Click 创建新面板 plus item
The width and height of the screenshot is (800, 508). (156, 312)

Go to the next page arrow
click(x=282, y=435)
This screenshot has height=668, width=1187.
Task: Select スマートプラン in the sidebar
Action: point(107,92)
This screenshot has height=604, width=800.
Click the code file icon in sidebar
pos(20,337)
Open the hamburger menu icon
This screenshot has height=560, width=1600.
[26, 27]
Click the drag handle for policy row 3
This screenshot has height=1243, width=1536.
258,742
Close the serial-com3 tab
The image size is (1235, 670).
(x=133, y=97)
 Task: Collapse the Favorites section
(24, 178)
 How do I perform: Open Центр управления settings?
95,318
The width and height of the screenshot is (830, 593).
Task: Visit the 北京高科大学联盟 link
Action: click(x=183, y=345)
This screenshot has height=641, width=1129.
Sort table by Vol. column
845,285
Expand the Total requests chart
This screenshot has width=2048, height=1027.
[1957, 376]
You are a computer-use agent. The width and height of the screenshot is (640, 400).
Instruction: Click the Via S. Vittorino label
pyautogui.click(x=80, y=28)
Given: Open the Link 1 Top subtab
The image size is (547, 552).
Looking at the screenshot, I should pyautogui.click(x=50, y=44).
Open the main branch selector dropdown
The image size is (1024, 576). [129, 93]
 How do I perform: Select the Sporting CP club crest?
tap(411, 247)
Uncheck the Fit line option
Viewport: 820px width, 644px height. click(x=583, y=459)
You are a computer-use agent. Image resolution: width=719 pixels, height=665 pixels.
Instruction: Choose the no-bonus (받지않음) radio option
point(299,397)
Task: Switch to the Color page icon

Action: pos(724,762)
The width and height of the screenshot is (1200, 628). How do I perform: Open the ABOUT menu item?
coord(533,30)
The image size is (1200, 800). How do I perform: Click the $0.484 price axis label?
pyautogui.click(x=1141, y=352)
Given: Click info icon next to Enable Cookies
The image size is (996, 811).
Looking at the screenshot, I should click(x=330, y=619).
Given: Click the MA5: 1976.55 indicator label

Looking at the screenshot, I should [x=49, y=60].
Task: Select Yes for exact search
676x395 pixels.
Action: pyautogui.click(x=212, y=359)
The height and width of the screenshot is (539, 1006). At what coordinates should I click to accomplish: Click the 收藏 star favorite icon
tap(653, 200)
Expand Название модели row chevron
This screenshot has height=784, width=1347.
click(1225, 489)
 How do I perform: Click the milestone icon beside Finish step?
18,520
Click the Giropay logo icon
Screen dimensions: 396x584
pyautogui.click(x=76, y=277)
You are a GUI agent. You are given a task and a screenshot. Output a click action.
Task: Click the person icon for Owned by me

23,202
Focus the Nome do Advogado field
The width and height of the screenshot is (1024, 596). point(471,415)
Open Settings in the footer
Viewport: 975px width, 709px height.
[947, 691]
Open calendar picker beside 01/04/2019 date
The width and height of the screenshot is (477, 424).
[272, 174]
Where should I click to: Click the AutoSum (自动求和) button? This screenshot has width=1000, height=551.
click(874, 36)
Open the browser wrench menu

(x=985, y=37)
----
Repeat the material above in full. Match it exactly.

:: SOLUTION TO THE PROBLEM ::
Click 创建新面板 plus item
The width and height of the screenshot is (800, 508). (156, 312)

Go to the next page arrow
click(x=282, y=435)
This screenshot has height=668, width=1187.
Task: Select スマートプラン in the sidebar
Action: point(107,92)
This screenshot has height=604, width=800.
Click the code file icon in sidebar
pos(20,337)
Open the hamburger menu icon
This screenshot has height=560, width=1600.
[26, 27]
Click the drag handle for policy row 3
This screenshot has height=1243, width=1536.
258,742
Close the serial-com3 tab
The image size is (1235, 670).
(x=133, y=97)
 Task: Collapse the Favorites section
(24, 178)
 How do I perform: Open Центр управления settings?
95,318
The width and height of the screenshot is (830, 593).
Task: Visit the 北京高科大学联盟 link
Action: click(x=183, y=345)
This screenshot has height=641, width=1129.
Sort table by Vol. column
845,285
Expand the Total requests chart
This screenshot has width=2048, height=1027.
[1957, 376]
You are a computer-use agent. The width and height of the screenshot is (640, 400).
Instruction: Click the Via S. Vittorino label
pyautogui.click(x=80, y=28)
Given: Open the Link 1 Top subtab
The image size is (547, 552).
Looking at the screenshot, I should pyautogui.click(x=50, y=44).
Open the main branch selector dropdown
The image size is (1024, 576). [129, 93]
 How do I perform: Select the Sporting CP club crest?
tap(411, 247)
Uncheck the Fit line option
Viewport: 820px width, 644px height. click(x=583, y=459)
You are a computer-use agent. Image resolution: width=719 pixels, height=665 pixels.
Instruction: Choose the no-bonus (받지않음) radio option
point(299,397)
Task: Switch to the Color page icon

Action: pos(724,762)
The width and height of the screenshot is (1200, 628). How do I perform: Open the ABOUT menu item?
coord(533,30)
The image size is (1200, 800). How do I perform: Click the $0.484 price axis label?
pyautogui.click(x=1141, y=352)
Given: Click info icon next to Enable Cookies
The image size is (996, 811).
Looking at the screenshot, I should click(x=330, y=619).
Given: Click the MA5: 1976.55 indicator label

Looking at the screenshot, I should [x=49, y=60].
Task: Select Yes for exact search
676x395 pixels.
Action: pyautogui.click(x=212, y=359)
The height and width of the screenshot is (539, 1006). At what coordinates should I click to accomplish: Click the 收藏 star favorite icon
tap(653, 200)
Expand Название модели row chevron
This screenshot has height=784, width=1347.
click(1225, 489)
 How do I perform: Click the milestone icon beside Finish step?
18,520
Click the Giropay logo icon
Screen dimensions: 396x584
pyautogui.click(x=76, y=277)
You are a GUI agent. You are given a task and a screenshot. Output a click action.
Task: Click the person icon for Owned by me

23,202
Focus the Nome do Advogado field
The width and height of the screenshot is (1024, 596). point(471,415)
Open Settings in the footer
Viewport: 975px width, 709px height.
[947, 691]
Open calendar picker beside 01/04/2019 date
The width and height of the screenshot is (477, 424).
[272, 174]
Where should I click to: Click the AutoSum (自动求和) button? This screenshot has width=1000, height=551.
click(874, 36)
Open the browser wrench menu

(x=985, y=37)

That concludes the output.